In some respects it seems petulant to lay out all these criticisms. If you were buying into a budget remake of an old game, you can’t really expect aim-for-the-skies design brilliance. You can demand a reasonable well crafted game, and that’s what you get here. If I were remaking games in the spirit of the ’90s originals then they would have come out like this (although perhaps a little more austere and threatening). Team 17 have clearly kept themselves to a tight schedule and tighter design doc to make sure these games came out regularly enough to be kept in the consumer consciousness. They are neatly stacked within the parameters of what we have come to expect from these kinds of games, and go no further. No layers of RPG cleverness or non-linearity. They’re each a few hours long, and priced accordingly. If your gaming chum is either my mate Tim circa 1992, or a more tolerant girlfriend, then they do pass the co-op test with a C+, but nevertheless Could Do Better.
What’s frustrating thing is, well, The Chaos Engine. Where is the remake of that? If these solid and unremarkable shooters get a shake in a modern context, then where’s the stuff that outshone their source material? Where are the reborn versions of the games with true pace and a mad storyboard? Where’s my steampunk Victoriana nightmare revisited? Where, indeed. This has nothing to do with this game, in real terms, and everything to do with my own history and predilections. It’s not even anything to do with Team 17’s accomplishments or goals and yet… the bigger picture is where the niggles about sinking time into another Alien Breed game come from.

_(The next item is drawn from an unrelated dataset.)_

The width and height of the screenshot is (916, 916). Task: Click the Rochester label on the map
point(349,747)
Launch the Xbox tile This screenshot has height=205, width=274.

In conclusion? Well, I’m not going to recommend the Alien Breed games, they’re just not bold or exciting enough, but I am going to recommend you try them for yourself. Alien Breed 3 has a demo here, and currently boasts 10% of the full game. I know that some of you will find entertainment enough in those alien-lined corridors, even if there’s nothing truly remarkable to say about them. I’ve also discovered a freeware remake (faithful but not precisely the same) of the original Alien Breed games, called Alien Breed Oblieration. Actually not a bad sampler if you want to recall the original flavour, although I think it might need a gamepad.
If Alien Breed 3 represents anything worth talking about, it’s the power that single ideas have exerted over video games for decades now: science fiction procedures that are almost second nature: Aliens as shorthand for grit in space. It was once the brooding alternative to shiny space opera, and now that seems redundant, too. Where now for the future of conflict among the stars?
*”Residual fondness” is potentially an excellent euphemism, no?